> **What you need to do**
Format the records as a numbered list, starting at the first line and ending at the line that contains "tap(1253, 270)". Leave out blank lines.
____ Supplied entries
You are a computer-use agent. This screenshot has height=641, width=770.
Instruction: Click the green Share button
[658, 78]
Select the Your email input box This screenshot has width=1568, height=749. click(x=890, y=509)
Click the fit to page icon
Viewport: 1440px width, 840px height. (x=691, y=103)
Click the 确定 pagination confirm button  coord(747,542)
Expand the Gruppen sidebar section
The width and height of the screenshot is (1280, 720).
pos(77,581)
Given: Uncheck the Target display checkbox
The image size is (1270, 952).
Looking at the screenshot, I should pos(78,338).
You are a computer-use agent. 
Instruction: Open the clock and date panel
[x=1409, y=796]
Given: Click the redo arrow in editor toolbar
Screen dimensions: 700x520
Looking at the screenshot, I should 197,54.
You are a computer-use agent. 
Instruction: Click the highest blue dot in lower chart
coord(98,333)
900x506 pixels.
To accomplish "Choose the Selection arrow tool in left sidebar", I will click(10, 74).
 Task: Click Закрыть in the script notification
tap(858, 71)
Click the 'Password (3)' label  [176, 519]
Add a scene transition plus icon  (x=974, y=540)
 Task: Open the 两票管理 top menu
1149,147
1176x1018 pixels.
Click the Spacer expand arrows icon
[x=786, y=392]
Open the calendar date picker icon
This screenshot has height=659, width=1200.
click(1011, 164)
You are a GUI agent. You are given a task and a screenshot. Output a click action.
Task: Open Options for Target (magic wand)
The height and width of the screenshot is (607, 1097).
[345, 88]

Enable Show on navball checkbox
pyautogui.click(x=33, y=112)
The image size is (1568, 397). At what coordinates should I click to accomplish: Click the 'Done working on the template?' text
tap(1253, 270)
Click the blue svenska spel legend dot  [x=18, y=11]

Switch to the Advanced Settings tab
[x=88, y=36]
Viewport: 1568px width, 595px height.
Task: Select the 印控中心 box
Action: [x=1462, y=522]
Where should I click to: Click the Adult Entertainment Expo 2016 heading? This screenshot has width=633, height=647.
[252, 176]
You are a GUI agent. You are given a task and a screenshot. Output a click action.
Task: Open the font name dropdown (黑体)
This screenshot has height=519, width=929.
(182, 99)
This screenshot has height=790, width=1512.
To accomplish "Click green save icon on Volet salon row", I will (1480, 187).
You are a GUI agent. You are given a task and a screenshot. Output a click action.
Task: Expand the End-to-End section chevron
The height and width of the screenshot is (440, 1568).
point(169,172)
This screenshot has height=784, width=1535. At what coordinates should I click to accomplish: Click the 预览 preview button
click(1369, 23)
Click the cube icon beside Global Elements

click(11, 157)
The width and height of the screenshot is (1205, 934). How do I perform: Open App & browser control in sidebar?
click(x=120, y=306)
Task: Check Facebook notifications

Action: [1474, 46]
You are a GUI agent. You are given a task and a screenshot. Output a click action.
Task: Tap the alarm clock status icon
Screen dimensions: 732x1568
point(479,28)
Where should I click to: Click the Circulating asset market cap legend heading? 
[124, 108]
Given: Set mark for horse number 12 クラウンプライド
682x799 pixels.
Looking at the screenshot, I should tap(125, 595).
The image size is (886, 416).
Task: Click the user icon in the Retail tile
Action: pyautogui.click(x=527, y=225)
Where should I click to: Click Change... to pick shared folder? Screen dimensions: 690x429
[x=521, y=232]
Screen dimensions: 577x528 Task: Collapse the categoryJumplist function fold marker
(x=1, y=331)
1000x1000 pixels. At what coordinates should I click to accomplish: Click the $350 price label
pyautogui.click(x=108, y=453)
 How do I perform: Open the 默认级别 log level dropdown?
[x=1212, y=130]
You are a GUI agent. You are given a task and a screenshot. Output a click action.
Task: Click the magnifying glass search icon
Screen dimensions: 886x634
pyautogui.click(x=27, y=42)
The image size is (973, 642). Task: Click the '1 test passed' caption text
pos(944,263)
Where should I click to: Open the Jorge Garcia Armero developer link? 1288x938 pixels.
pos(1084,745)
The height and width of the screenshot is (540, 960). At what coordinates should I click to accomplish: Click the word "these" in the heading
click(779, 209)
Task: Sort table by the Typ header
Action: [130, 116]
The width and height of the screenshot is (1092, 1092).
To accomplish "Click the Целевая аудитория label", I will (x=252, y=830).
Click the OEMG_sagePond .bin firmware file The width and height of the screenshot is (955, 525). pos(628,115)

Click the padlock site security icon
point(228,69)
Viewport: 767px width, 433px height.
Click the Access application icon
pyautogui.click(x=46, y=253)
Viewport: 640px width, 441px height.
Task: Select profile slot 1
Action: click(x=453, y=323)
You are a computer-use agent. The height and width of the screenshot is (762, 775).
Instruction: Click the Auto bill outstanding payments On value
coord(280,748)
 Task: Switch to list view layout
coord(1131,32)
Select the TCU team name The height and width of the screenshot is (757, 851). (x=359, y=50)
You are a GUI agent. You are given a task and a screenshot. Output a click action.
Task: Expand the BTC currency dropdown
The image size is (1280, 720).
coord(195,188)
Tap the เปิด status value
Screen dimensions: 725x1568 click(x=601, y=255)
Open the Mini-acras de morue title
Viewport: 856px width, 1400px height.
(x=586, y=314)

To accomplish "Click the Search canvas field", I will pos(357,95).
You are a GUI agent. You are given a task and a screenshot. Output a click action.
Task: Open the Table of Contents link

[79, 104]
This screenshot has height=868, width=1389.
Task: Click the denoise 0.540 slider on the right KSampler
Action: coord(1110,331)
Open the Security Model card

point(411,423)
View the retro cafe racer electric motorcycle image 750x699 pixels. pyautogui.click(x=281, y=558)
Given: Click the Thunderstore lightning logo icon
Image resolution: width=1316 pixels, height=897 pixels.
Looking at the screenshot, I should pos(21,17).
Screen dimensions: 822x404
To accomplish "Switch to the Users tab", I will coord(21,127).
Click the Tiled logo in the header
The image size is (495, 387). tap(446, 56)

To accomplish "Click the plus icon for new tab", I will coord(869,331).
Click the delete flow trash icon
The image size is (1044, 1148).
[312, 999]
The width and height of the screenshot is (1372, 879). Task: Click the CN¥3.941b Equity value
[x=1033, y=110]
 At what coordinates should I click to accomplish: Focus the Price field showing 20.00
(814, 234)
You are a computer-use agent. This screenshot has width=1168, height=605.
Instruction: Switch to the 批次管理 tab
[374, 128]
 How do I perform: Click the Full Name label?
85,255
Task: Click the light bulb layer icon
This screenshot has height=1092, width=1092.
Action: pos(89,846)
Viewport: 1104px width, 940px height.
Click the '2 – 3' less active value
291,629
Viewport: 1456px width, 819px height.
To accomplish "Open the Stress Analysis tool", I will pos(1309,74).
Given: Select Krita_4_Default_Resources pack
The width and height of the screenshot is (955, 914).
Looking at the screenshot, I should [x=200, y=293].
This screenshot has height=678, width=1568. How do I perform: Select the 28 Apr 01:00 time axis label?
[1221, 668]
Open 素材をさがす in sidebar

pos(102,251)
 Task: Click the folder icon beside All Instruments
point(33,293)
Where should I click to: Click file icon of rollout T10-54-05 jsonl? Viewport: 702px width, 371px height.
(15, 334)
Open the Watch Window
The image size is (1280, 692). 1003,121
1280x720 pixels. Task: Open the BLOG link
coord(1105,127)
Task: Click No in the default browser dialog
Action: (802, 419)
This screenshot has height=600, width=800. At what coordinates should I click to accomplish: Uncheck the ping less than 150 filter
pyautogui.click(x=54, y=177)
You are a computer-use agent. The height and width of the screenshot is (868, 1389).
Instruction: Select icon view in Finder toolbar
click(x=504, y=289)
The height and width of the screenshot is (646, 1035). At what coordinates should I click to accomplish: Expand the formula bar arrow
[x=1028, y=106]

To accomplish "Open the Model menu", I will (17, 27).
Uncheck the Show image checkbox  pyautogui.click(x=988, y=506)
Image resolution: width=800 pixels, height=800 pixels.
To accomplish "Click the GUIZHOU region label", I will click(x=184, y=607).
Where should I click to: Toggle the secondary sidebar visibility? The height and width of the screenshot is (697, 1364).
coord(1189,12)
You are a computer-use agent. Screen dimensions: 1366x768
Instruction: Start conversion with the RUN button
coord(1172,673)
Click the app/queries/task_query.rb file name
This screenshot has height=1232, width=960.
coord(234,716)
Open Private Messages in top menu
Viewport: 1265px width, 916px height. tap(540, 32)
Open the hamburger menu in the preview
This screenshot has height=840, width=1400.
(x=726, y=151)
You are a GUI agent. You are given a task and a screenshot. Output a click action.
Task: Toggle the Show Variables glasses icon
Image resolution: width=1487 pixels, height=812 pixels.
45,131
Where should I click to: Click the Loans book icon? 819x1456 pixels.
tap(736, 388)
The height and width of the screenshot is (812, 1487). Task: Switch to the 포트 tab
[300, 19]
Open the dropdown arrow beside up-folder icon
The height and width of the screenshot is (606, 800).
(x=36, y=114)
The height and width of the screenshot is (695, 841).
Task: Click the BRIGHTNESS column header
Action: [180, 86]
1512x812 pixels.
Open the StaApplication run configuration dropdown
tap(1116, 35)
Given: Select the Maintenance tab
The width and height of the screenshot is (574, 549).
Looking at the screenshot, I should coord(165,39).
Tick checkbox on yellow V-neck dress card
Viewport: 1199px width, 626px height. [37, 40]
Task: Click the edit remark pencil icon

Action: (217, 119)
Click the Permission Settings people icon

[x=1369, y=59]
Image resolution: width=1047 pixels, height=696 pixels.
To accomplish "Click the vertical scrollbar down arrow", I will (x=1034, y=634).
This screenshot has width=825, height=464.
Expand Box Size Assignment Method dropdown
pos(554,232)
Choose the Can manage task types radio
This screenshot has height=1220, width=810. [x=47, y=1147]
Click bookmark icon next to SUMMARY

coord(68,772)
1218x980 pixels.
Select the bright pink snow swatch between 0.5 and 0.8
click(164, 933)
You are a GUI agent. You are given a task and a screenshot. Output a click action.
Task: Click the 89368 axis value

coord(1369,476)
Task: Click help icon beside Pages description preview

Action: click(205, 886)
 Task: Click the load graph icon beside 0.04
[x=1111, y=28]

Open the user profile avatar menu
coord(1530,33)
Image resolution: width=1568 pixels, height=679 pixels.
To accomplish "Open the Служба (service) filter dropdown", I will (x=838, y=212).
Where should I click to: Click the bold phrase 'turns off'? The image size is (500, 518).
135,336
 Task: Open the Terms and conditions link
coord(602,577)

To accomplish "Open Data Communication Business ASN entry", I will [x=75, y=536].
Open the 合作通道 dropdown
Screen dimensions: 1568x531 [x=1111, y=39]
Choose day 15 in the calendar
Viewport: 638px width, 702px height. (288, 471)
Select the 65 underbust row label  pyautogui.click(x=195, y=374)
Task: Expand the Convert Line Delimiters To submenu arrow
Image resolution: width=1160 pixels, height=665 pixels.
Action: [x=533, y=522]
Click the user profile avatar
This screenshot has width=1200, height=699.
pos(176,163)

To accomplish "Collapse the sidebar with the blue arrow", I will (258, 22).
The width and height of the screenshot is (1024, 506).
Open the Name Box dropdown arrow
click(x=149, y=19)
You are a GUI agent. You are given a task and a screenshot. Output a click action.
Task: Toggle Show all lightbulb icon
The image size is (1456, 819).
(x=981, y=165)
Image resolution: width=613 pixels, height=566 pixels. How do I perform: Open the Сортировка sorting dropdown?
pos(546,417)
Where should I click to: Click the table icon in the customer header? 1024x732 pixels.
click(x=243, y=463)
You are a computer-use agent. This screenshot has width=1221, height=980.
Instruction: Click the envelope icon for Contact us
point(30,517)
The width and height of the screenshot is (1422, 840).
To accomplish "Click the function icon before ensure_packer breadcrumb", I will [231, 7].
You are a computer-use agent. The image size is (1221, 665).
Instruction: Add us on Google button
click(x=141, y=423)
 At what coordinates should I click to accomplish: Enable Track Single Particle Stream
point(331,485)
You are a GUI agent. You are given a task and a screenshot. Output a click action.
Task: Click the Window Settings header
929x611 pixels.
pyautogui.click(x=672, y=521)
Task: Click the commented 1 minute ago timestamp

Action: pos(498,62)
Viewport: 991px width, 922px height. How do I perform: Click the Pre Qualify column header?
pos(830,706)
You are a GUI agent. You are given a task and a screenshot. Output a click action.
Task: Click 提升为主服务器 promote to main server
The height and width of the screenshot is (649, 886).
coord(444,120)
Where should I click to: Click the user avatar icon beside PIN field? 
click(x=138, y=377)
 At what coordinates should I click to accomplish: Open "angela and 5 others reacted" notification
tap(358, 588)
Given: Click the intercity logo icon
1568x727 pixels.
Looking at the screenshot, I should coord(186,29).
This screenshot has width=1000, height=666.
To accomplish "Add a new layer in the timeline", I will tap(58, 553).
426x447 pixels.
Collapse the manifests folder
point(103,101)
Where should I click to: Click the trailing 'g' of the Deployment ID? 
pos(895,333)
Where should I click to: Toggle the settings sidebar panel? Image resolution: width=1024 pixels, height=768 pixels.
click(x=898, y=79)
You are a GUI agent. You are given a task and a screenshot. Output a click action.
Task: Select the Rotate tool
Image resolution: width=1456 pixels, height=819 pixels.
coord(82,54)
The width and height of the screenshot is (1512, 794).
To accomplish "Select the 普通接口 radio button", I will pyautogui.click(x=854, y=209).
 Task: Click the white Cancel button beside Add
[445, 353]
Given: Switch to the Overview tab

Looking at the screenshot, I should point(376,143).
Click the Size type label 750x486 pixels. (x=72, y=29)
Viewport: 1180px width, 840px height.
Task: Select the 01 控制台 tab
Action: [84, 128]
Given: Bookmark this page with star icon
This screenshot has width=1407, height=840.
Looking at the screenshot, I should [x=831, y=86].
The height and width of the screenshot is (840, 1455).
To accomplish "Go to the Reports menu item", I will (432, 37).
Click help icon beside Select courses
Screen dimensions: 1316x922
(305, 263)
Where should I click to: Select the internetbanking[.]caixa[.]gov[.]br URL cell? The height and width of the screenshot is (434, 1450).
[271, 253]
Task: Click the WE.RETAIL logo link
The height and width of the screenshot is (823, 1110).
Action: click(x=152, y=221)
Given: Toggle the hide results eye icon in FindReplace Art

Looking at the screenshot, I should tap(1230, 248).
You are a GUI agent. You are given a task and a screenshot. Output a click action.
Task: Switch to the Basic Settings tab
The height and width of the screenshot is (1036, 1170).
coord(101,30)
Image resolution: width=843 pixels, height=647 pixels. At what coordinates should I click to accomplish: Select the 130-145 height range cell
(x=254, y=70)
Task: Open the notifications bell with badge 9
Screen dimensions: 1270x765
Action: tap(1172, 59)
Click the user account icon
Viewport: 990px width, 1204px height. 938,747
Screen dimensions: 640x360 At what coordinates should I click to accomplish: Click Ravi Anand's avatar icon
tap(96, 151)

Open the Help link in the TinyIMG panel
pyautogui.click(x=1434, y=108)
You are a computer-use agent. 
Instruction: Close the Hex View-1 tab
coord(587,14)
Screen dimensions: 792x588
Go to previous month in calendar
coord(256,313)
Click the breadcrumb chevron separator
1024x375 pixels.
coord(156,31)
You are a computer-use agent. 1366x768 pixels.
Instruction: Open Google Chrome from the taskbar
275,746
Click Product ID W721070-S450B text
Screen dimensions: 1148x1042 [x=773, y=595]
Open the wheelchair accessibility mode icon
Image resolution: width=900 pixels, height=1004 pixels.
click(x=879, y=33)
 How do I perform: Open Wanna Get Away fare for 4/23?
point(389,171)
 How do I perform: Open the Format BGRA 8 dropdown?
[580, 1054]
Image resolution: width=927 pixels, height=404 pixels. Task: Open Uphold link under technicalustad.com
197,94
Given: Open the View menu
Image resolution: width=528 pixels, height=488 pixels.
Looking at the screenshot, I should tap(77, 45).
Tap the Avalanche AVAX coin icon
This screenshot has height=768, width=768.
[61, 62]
________
> **Right answer**
1. You are a computer-use agent. This screenshot has height=641, width=770.
2. Instruction: Click the green Share button
3. [658, 78]
4. Select the Your email input box This screenshot has width=1568, height=749. click(x=890, y=509)
5. Click the fit to page icon
6. Viewport: 1440px width, 840px height. (x=691, y=103)
7. Click the 确定 pagination confirm button  coord(747,542)
8. Expand the Gruppen sidebar section
9. The width and height of the screenshot is (1280, 720).
10. pos(77,581)
11. Given: Uncheck the Target display checkbox
12. The image size is (1270, 952).
13. Looking at the screenshot, I should pos(78,338).
14. You are a computer-use agent. 
15. Instruction: Open the clock and date panel
16. [x=1409, y=796]
17. Given: Click the redo arrow in editor toolbar
18. Screen dimensions: 700x520
19. Looking at the screenshot, I should 197,54.
20. You are a computer-use agent. 
21. Instruction: Click the highest blue dot in lower chart
22. coord(98,333)
23. 900x506 pixels.
24. To accomplish "Choose the Selection arrow tool in left sidebar", I will click(10, 74).
25.  Task: Click Закрыть in the script notification
26. tap(858, 71)
27. Click the 'Password (3)' label  [176, 519]
28. Add a scene transition plus icon  (x=974, y=540)
29.  Task: Open the 两票管理 top menu
30. 1149,147
31. 1176x1018 pixels.
32. Click the Spacer expand arrows icon
33. [x=786, y=392]
34. Open the calendar date picker icon
35. This screenshot has height=659, width=1200.
36. click(1011, 164)
37. You are a GUI agent. You are given a task and a screenshot. Output a click action.
38. Task: Open Options for Target (magic wand)
39. The height and width of the screenshot is (607, 1097).
40. [345, 88]
41. Enable Show on navball checkbox
42. pyautogui.click(x=33, y=112)
43. The image size is (1568, 397). At what coordinates should I click to accomplish: Click the 'Done working on the template?' text
44. tap(1253, 270)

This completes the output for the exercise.